- [ABOUT THIS TASK]
Using the entries below, write out the line with "Task: Open lookup icon next to Tipo de pago", the line with "Task: Enable Piano Keys Hidden by Default", and every line in between, exactly as each is written.

Saved entries:
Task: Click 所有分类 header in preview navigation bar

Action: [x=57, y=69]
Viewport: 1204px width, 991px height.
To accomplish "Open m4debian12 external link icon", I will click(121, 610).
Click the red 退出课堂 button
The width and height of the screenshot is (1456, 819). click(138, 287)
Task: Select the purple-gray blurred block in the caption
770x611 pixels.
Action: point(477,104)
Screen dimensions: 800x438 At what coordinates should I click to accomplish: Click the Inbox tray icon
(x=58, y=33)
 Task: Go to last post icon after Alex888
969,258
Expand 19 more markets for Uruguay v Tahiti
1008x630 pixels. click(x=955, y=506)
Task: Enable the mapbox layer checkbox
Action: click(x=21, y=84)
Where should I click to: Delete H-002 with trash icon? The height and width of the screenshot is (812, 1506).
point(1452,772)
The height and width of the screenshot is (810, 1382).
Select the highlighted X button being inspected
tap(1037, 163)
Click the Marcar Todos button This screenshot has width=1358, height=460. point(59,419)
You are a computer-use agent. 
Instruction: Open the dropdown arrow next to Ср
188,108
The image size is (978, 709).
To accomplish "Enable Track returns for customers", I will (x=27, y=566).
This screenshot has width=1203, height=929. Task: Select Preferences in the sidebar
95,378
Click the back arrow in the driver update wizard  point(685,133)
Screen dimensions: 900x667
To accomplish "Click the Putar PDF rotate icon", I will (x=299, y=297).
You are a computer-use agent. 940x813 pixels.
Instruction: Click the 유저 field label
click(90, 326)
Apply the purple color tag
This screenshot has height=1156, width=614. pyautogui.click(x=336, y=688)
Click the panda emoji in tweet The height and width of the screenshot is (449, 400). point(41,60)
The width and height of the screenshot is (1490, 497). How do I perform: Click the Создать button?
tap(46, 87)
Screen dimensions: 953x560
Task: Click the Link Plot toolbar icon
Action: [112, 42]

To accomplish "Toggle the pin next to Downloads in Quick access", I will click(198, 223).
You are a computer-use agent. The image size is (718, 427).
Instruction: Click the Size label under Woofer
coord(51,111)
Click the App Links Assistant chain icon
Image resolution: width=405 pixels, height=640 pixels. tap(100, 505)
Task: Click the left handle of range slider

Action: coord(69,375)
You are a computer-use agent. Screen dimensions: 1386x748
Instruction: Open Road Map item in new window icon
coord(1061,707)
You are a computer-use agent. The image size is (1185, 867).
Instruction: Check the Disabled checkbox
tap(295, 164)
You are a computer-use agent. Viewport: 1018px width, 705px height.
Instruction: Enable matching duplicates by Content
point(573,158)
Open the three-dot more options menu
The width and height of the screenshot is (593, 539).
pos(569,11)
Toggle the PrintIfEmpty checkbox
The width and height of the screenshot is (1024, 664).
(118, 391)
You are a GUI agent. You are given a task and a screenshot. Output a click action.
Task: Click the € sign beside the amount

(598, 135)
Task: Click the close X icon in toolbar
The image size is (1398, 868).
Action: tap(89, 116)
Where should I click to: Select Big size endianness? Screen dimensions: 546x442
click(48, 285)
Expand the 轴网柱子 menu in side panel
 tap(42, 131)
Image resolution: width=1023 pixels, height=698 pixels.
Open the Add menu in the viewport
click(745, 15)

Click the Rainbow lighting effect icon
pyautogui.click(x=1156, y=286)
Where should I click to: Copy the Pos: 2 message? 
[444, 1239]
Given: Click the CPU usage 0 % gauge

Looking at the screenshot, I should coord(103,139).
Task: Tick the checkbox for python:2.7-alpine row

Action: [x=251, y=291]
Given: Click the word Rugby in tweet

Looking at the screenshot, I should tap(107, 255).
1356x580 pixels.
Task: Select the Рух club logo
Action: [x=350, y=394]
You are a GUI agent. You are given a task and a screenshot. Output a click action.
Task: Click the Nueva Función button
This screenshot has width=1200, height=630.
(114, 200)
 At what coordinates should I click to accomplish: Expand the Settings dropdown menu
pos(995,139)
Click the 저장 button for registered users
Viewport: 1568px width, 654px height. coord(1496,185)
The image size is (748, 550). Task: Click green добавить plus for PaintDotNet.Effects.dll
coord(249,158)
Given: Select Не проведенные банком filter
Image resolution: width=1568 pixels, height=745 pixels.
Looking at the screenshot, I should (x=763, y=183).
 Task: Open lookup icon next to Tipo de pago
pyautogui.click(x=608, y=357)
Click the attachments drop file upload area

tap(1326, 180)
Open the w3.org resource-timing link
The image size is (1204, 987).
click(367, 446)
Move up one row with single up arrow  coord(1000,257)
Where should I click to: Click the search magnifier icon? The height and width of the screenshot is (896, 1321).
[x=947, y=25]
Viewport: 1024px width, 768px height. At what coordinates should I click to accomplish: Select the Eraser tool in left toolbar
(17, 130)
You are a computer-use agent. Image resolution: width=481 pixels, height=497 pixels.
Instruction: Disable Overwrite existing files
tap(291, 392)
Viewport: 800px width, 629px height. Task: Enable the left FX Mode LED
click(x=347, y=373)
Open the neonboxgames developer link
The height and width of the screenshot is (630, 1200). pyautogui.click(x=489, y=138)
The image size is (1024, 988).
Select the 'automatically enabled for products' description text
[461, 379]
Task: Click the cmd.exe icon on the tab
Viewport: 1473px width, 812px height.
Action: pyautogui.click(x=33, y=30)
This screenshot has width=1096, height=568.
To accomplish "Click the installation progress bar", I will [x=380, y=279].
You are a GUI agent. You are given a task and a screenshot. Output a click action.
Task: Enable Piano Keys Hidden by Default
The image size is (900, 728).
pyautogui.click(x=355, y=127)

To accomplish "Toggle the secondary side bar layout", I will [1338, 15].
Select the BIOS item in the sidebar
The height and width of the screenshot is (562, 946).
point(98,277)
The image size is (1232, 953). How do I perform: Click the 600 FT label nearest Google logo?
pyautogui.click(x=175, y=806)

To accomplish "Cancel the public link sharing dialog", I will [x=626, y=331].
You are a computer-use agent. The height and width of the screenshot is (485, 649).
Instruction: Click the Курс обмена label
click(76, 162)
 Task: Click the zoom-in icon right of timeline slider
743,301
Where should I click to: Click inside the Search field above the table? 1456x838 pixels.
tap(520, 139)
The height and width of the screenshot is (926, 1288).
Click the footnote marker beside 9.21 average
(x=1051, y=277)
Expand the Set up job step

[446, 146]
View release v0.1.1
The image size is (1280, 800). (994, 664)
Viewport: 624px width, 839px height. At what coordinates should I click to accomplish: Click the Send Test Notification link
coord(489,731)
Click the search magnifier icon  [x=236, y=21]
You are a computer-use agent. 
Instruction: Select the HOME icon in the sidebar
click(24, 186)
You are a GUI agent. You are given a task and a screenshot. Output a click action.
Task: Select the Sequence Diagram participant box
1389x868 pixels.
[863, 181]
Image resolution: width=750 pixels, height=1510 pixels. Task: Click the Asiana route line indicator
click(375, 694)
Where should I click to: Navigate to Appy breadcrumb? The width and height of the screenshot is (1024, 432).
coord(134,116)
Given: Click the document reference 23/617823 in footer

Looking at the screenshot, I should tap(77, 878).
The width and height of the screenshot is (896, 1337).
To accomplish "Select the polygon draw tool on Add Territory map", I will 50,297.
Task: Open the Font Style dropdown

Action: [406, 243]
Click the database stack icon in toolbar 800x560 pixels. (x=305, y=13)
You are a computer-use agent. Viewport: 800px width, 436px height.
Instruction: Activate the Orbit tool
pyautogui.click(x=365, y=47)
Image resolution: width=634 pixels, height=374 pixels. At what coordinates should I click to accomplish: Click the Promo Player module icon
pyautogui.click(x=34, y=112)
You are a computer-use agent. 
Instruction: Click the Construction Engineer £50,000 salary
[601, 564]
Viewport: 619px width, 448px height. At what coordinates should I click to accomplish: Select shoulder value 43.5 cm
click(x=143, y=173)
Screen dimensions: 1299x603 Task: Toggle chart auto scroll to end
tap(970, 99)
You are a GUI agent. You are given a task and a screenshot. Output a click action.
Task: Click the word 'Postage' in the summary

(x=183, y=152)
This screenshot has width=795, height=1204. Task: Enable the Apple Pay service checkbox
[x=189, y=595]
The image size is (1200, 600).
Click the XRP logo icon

- [TASK RESPONSE]
 Task: Open lookup icon next to Tipo de pago
pyautogui.click(x=608, y=357)
Click the attachments drop file upload area

tap(1326, 180)
Open the w3.org resource-timing link
The image size is (1204, 987).
click(367, 446)
Move up one row with single up arrow  coord(1000,257)
Where should I click to: Click the search magnifier icon? The height and width of the screenshot is (896, 1321).
[x=947, y=25]
Viewport: 1024px width, 768px height. At what coordinates should I click to accomplish: Select the Eraser tool in left toolbar
(17, 130)
You are a computer-use agent. Image resolution: width=481 pixels, height=497 pixels.
Instruction: Disable Overwrite existing files
tap(291, 392)
Viewport: 800px width, 629px height. Task: Enable the left FX Mode LED
click(x=347, y=373)
Open the neonboxgames developer link
The height and width of the screenshot is (630, 1200). pyautogui.click(x=489, y=138)
The image size is (1024, 988).
Select the 'automatically enabled for products' description text
[461, 379]
Task: Click the cmd.exe icon on the tab
Viewport: 1473px width, 812px height.
Action: pyautogui.click(x=33, y=30)
This screenshot has width=1096, height=568.
To accomplish "Click the installation progress bar", I will [x=380, y=279].
You are a GUI agent. You are given a task and a screenshot. Output a click action.
Task: Enable Piano Keys Hidden by Default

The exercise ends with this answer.